Erythema Migrans: Diagnostic Clue or Criteria for Lyme disease?
Banik D and Chowdhury U
Published on: 2020-04-07
Abstract
Erythema Migrans (EM) is a unique skin manifestation of Lyme disease. Early Lyme disease is a clinical diagnosis based on Erythema Migrans and possible exposure to the tick. There is no need to order Two-tired serologic testing to diagnose the condition. Though EM may present in different patterns other than classic Bull’s-eye (target lesion) appearance; only the Bull’s-eye pattern of EM is pathognomonic for Lyme disease.
Keywords
Erythema migrans; Lyme diseaseCase Description
A 54-year-old Nepali immigrant male in New York City with medical history of coronary artery disease, hypertension, and hyperlipidemia presented to a primary care physician office with high grade fever and skin rash on his right loin. He reported the rash started 5 days back, without any known contact to offending agent, initially small, gradually progressive, red in color, painless, non-itchy, and non-discharging. It is associated with high grade continued fever, malaise, and generalized fatigue. Patient reported of going to New Jersey for a trail walk 7 days back. On query, he denied chest pain, shortness of breath, palpitation, joint pain, joint swelling, headache, neck pain, facial deviation, and tingling/numbness/weakness in limbs, skin rashes in other parts of the body, and tick identification or removal. On physical examination, temperature was recorded 102 F, tachycardic, and a moderately tender enlarged lymphnode in the right posterior axillary chain.
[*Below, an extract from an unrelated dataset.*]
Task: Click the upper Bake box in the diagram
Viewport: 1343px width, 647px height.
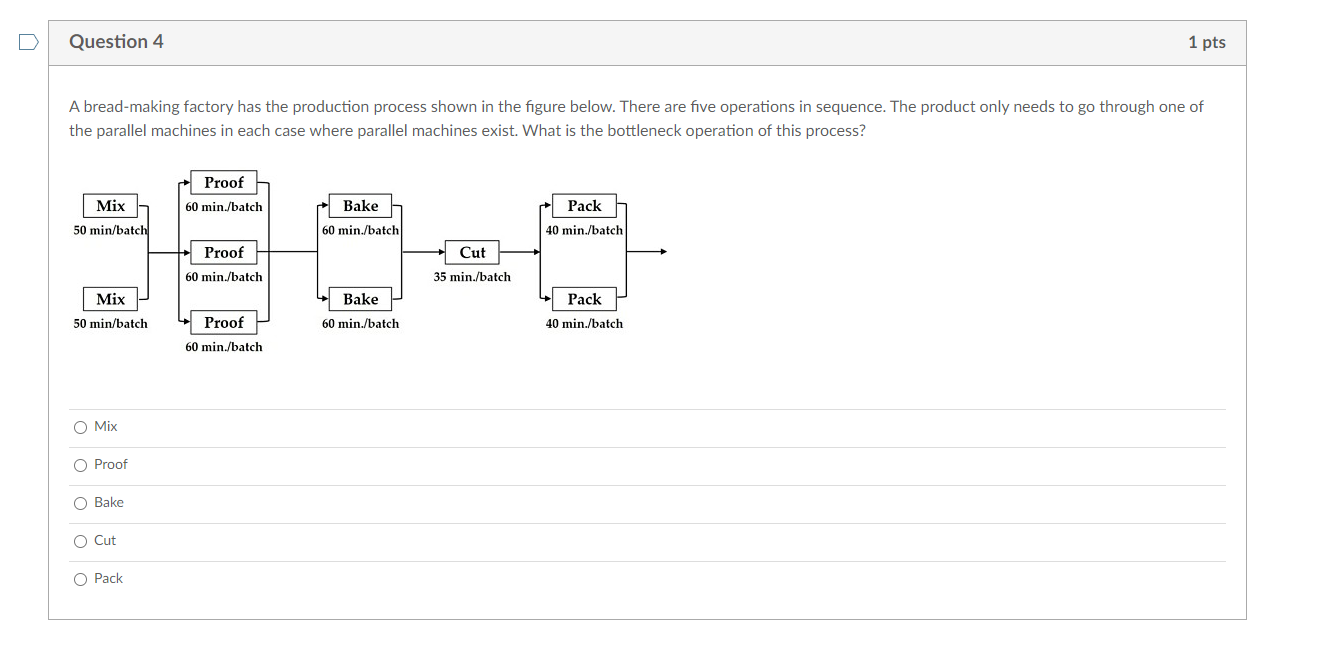Action: point(360,205)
A homogenous, erythematous, non-tender, non-discharging patch was noted on the right lumbar region (Figure 1A). The rash was oval, 3.5”x2” in size, blanches on pressure, with regular margin and a punctum on the center (Figure 1B).
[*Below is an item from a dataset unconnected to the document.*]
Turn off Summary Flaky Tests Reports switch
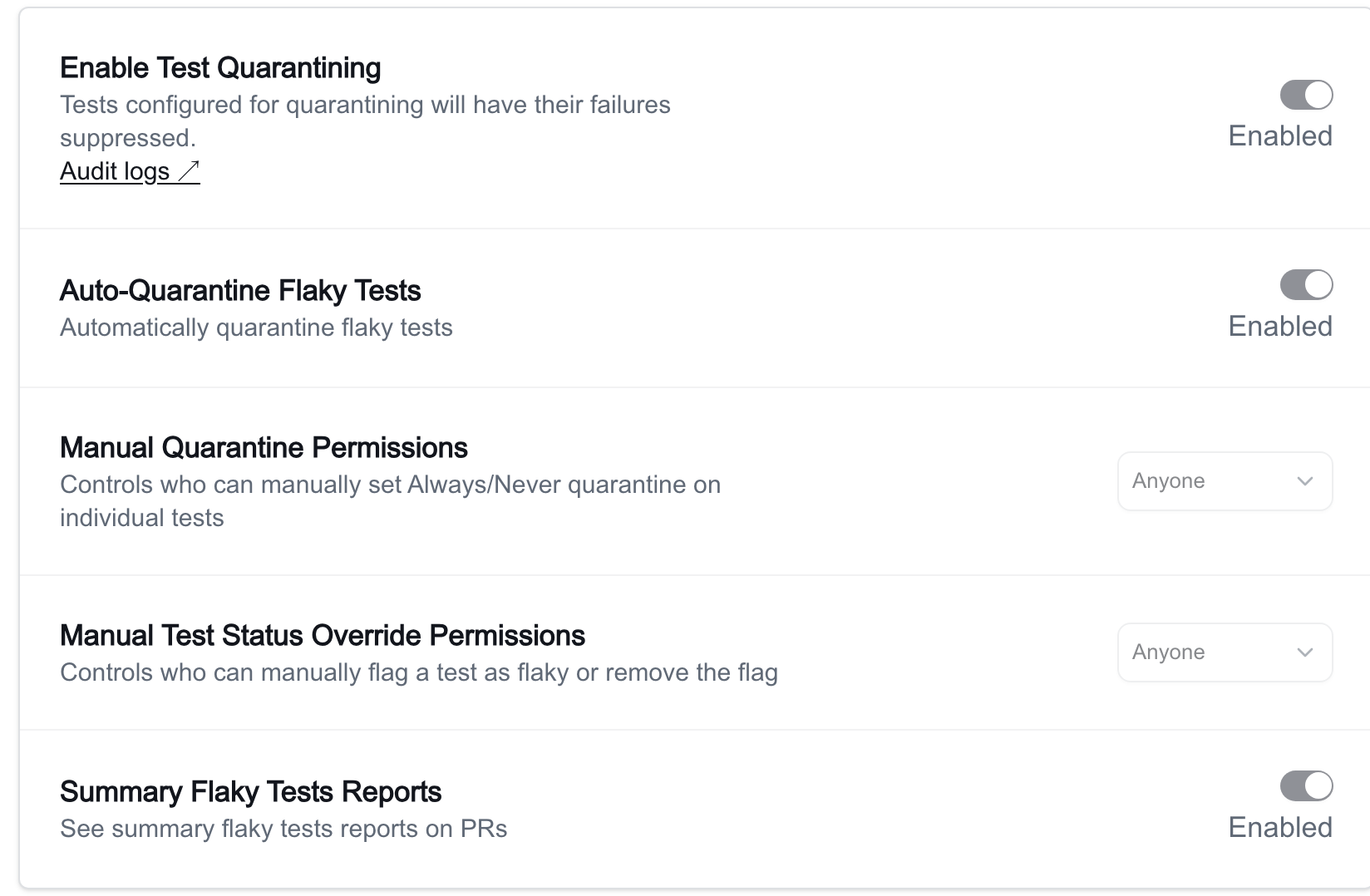click(1306, 785)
Figure 1: Erythema Migrans- an oval, erythematous, homogenous patch with a central punctum and regular margin. (A and B).
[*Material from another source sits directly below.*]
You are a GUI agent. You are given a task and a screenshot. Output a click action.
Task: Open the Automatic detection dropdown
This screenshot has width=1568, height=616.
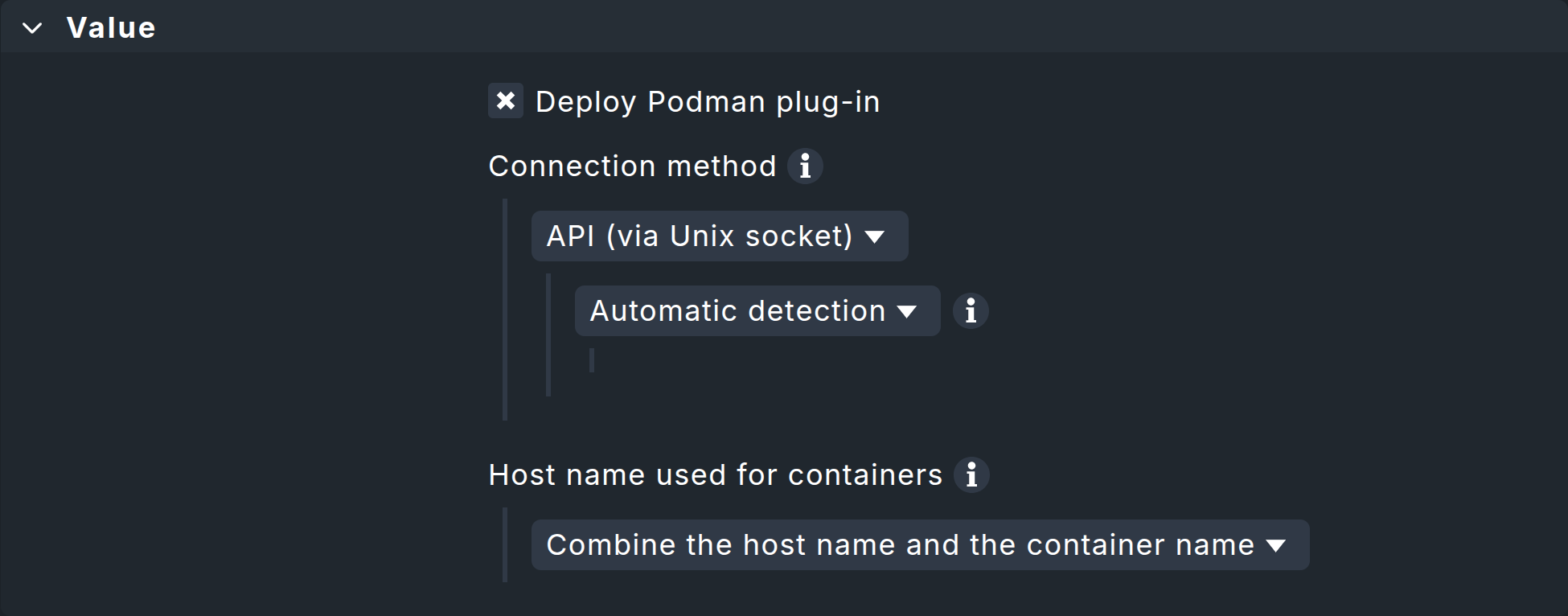[x=756, y=311]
Clinical diagnosis was made Eryhtema Migrans of Early Localized Lyme Disease. Patient was treated with oral Doxycycline 100 mg twice daily for 14 days. On subsequent follow up after 2 weeks, patient presented with complete resolution of sign and symptoms.
Discussion and Conclusion
Erythema Migrans (EM) is a unique cutaneous manifestation of Early Lyme Disease that develops at the site of inoculation of the causative spirochete Borrelia burgdorferi by the vector Ixodes species [1]. Around 70-80% of patients with Lyme Disease have presented with EM in 7- 14 days (range, 3-30 days) after the exposure to the tick [2,3]. Primary solitary EM should be at least 5 cm in largest diameter to secure the diagnosis [3]. Other than the classic Bull’s-eye (target lesion) appearance, EM may present as expanding rash with central crust, disseminated infection, oval plaque, triangular lesion, central vesicular lesion, expanding rash with central clearing, and bluish rash with/without central clearing [1,4]. Despite of being the classic presentation- only the Bull’s-eye pattern is the pathognomonic for Lyme disease [5]. It is always challenging for the clinicians to differentiate EM from other ‘look-alikes’ dermatologic conditions like insect bite hypersensitivity, southern tick-associated rash illness, cellulitis, Herpes simplex, Varicella zoster, contact dermatitis, drug reaction, tinea corporis, pityriasis rosea, granuloma annulare, and urticaria multiforme [1,4]. Early Lyme Disease can be diagnosed on clinical grounds alone based on endemicity and objective skin lesion consistent with EM. Two-tired serologic testing is not recommended in early Lyme disease (sensitivity 30-40%) as antibodies to B. burgdorferi may take two to four weeks to be appeared- resulting in false negative result [2,6]. So, this is very important to diagnose EM clinically considering patient’s risk of exposure to the tick, and to treat with the appropriate antibiotic immediately to avoid the possible multi-system complications that may arise from dissemination of the bacteria.
References
- Nadelman RB. Erythema migrans. Infect Dis Clin North Am. 2015; 29: 211-239.
- Moore A, Nelson C, Molins C, Mead SP, Schriefer M. Current guidelines common clinical pitfalls and future directions for laboratory diagnosis of lyme disease united states. Emerg Infect Dis. 2016; 22.
- Wormser GP, Dattwyler RJ, Shapiro ED, Halperin JJ, Steere AC, Klempner SM, et al. The clinical assessment treatment and prevention of lyme disease, human granulocytic anaplasmosis and babesiosis: clinical practice guidelines by the infectious diseases society of america. Clin Infect Dis. 2006; 43: 1089-1134.
- Lyme disease rashes and look-alikes. Center for Disease Control and Prevention CDC. 2020.
- Dardick K. Identifying erythema migrans rash in patients with Lyme disease. Am Fam Physician. 2014; 89: 424.
- Pietropaolo DL, Powers JH, Gill JM. Diagnosis of Lyme disease. Del Med J. 2006; 78: 11-18.